The problem - Copy the listing below word for word, starting at the line that contains "the message body" and ending at the line that contains "tap(212, 33)", and leave out the pictures.

Dataset content -
____
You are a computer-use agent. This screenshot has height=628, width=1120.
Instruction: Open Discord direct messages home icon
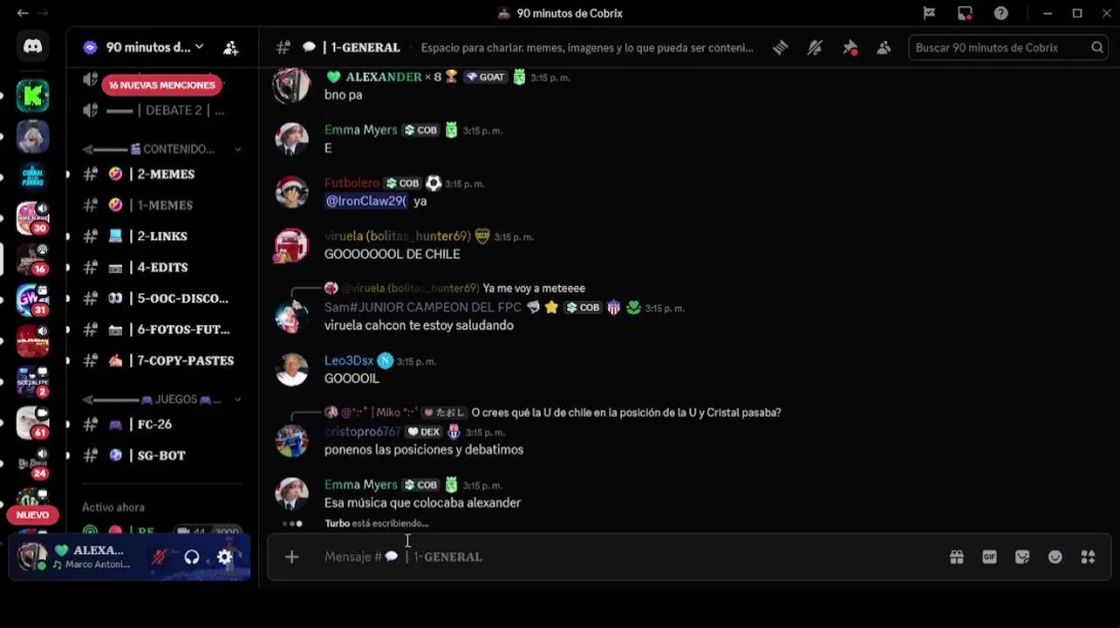(33, 47)
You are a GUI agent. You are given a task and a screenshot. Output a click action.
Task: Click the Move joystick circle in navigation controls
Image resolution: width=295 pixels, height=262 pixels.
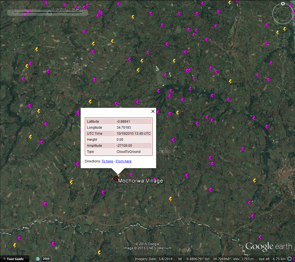pos(283,33)
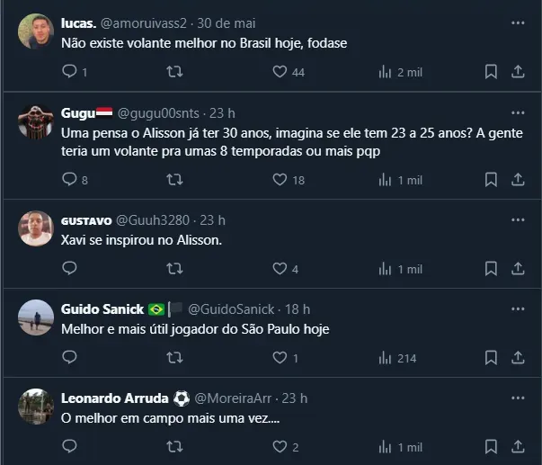Like lucas.'s tweet about volante

point(279,72)
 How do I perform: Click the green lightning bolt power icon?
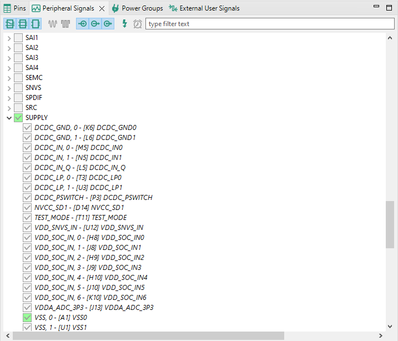tap(124, 24)
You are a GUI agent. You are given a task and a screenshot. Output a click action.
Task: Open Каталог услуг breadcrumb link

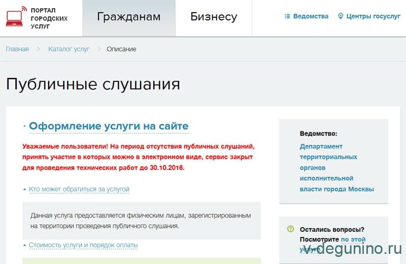click(x=69, y=49)
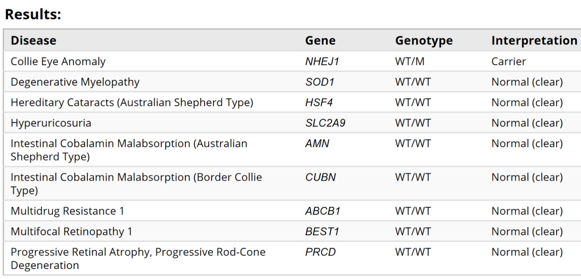The height and width of the screenshot is (279, 581).
Task: Select the Collie Eye Anomaly disease cell
Action: (58, 62)
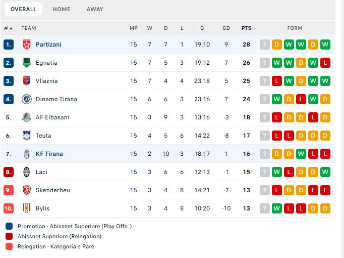This screenshot has height=258, width=344.
Task: Click Egnatia's red L form badge
Action: point(325,63)
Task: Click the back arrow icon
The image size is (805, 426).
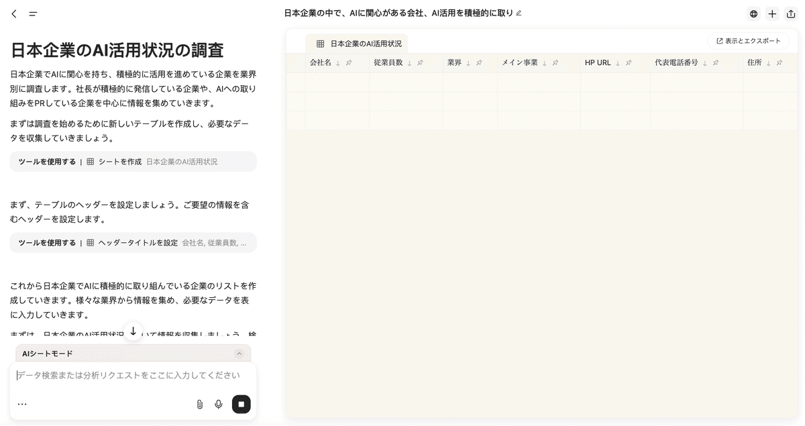Action: point(14,13)
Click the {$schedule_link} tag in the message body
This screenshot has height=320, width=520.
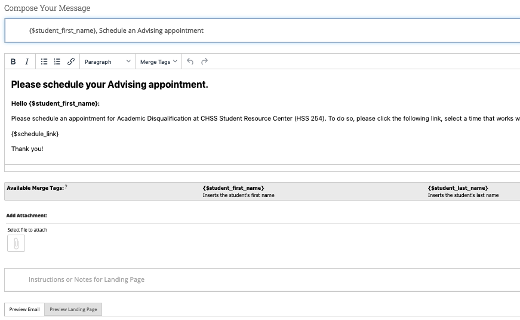pyautogui.click(x=35, y=134)
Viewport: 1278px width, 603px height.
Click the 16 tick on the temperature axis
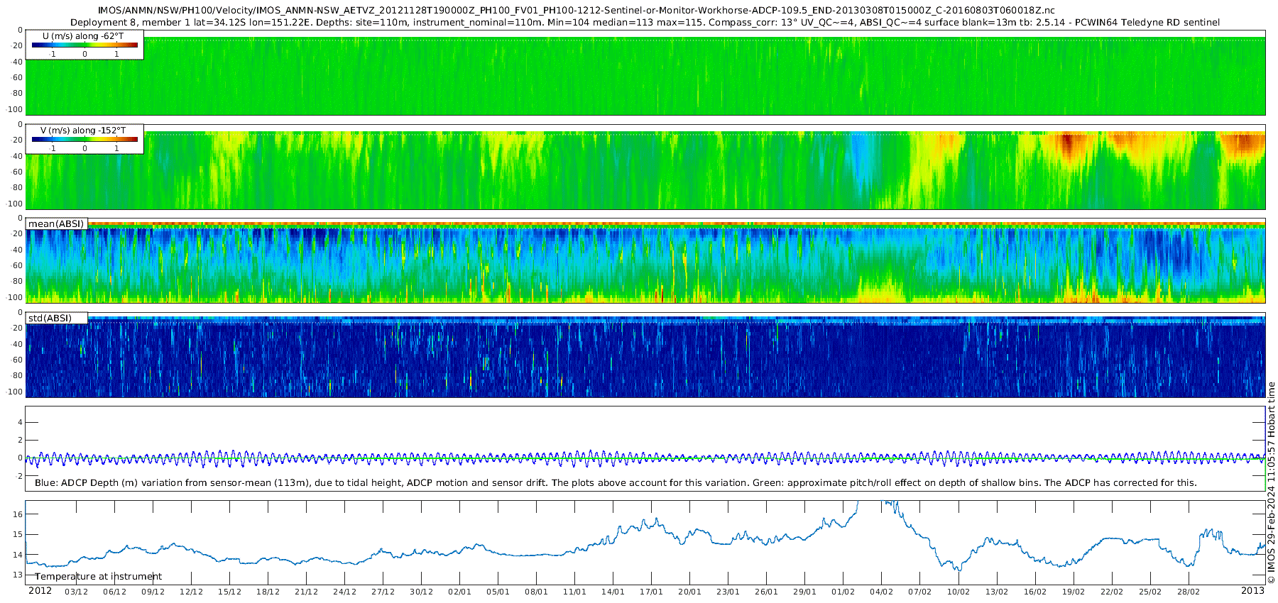click(x=18, y=514)
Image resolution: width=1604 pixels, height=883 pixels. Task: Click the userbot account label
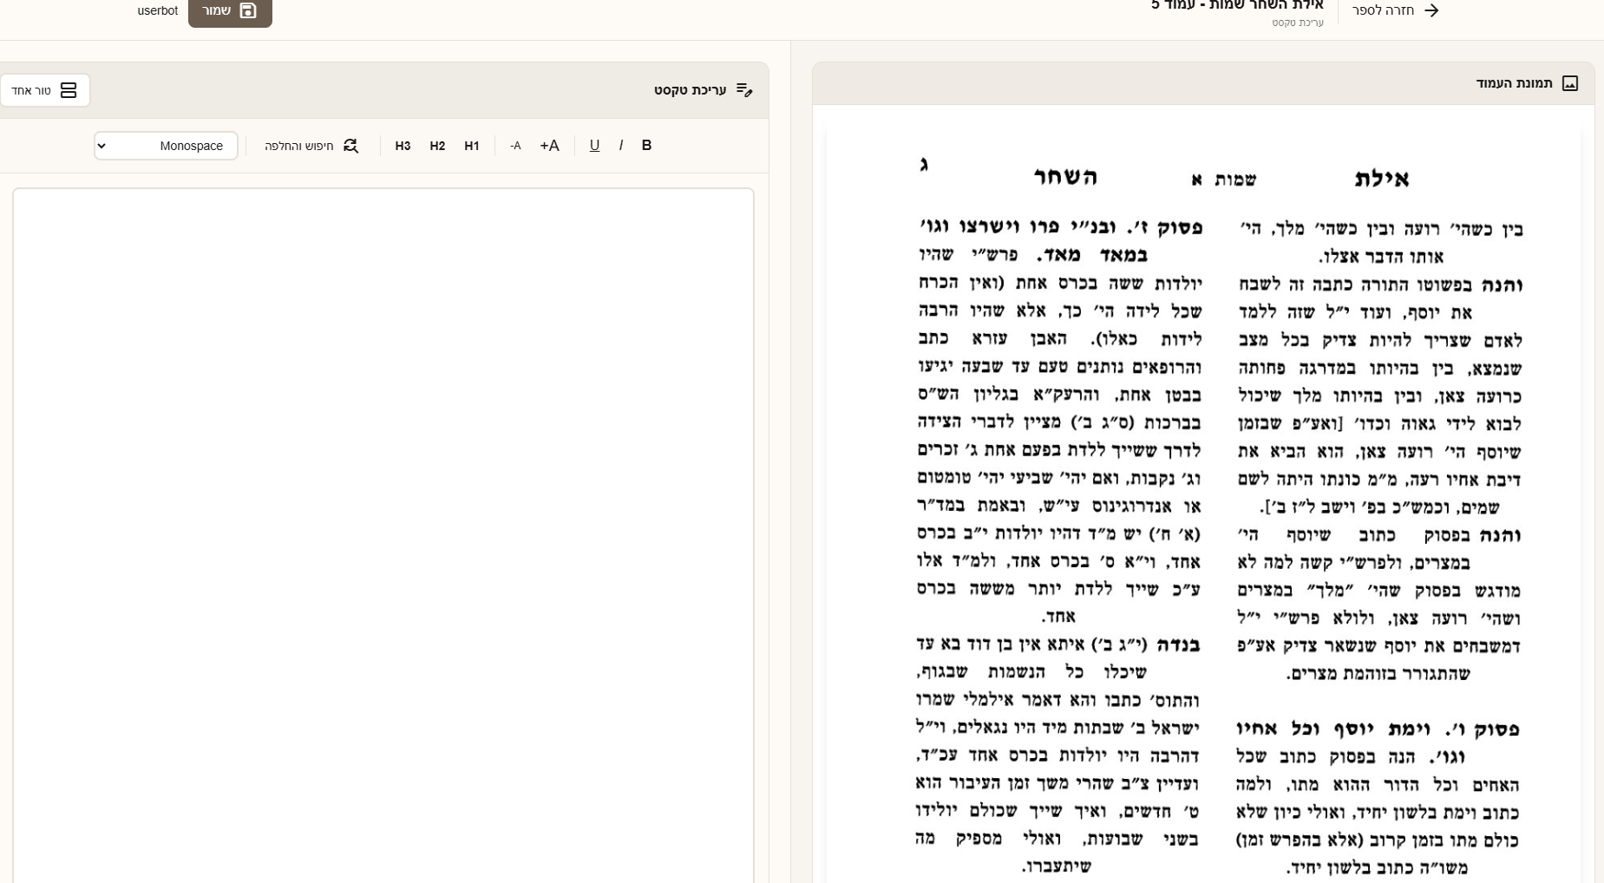click(x=157, y=10)
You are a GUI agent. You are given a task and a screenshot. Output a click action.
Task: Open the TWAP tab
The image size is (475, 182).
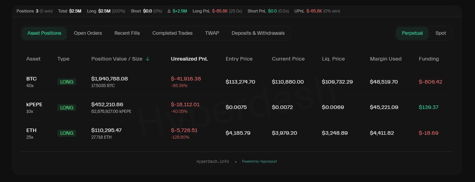tap(212, 33)
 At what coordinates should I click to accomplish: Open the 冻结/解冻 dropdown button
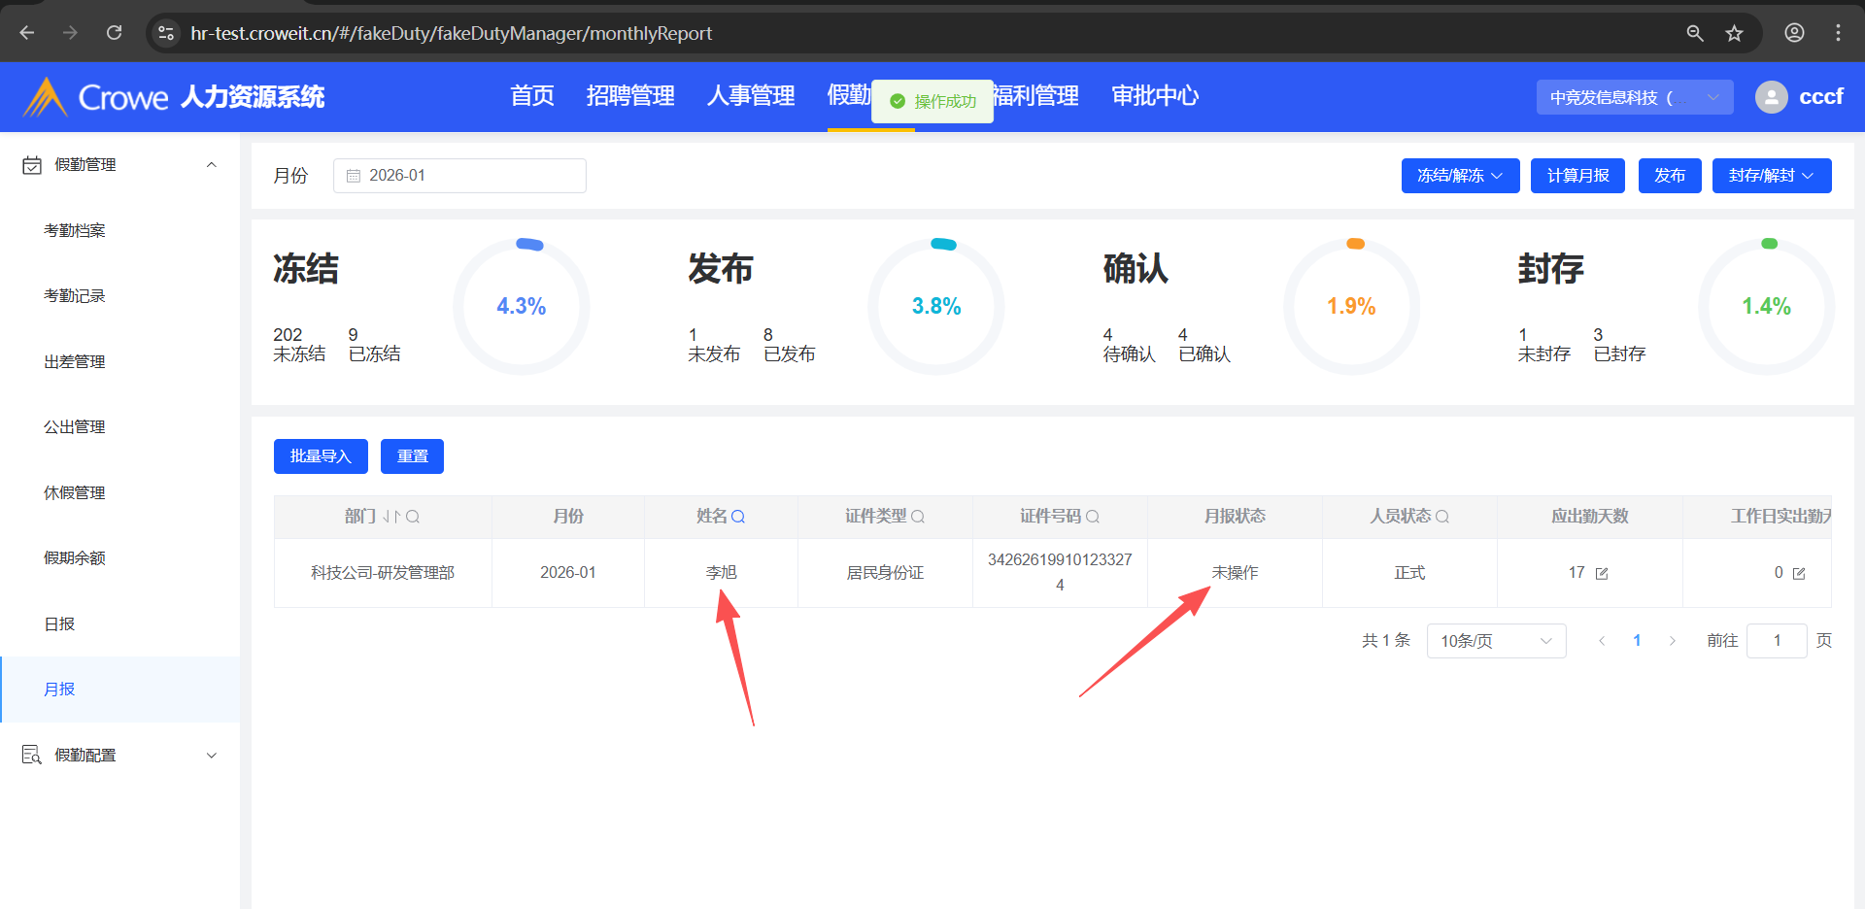click(x=1459, y=176)
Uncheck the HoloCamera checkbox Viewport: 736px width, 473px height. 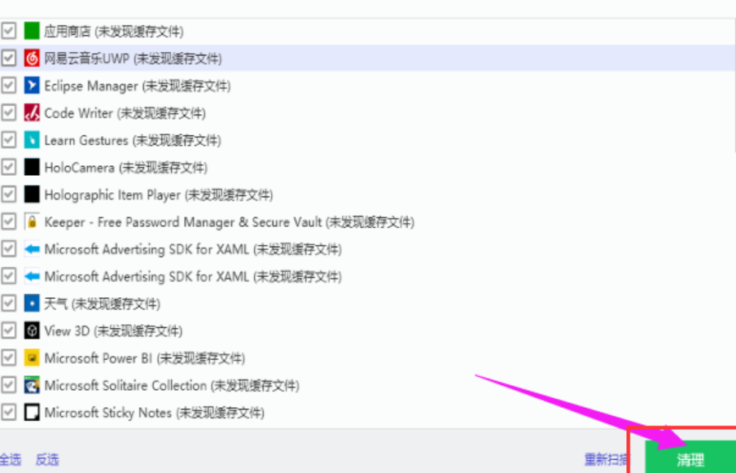(9, 167)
____
Result for this exercise -
Click the {$schedule_link} tag in the message body
This screenshot has height=320, width=520.
pyautogui.click(x=35, y=134)
Viewport: 1278px width, 603px height.
Click the 16 tick on the temperature axis
click(x=18, y=514)
Image resolution: width=1604 pixels, height=883 pixels. Task: Click the userbot account label
click(x=157, y=10)
You are a GUI agent. You are given a task and a screenshot. Output a click action.
Task: Open the TWAP tab
The image size is (475, 182).
tap(212, 33)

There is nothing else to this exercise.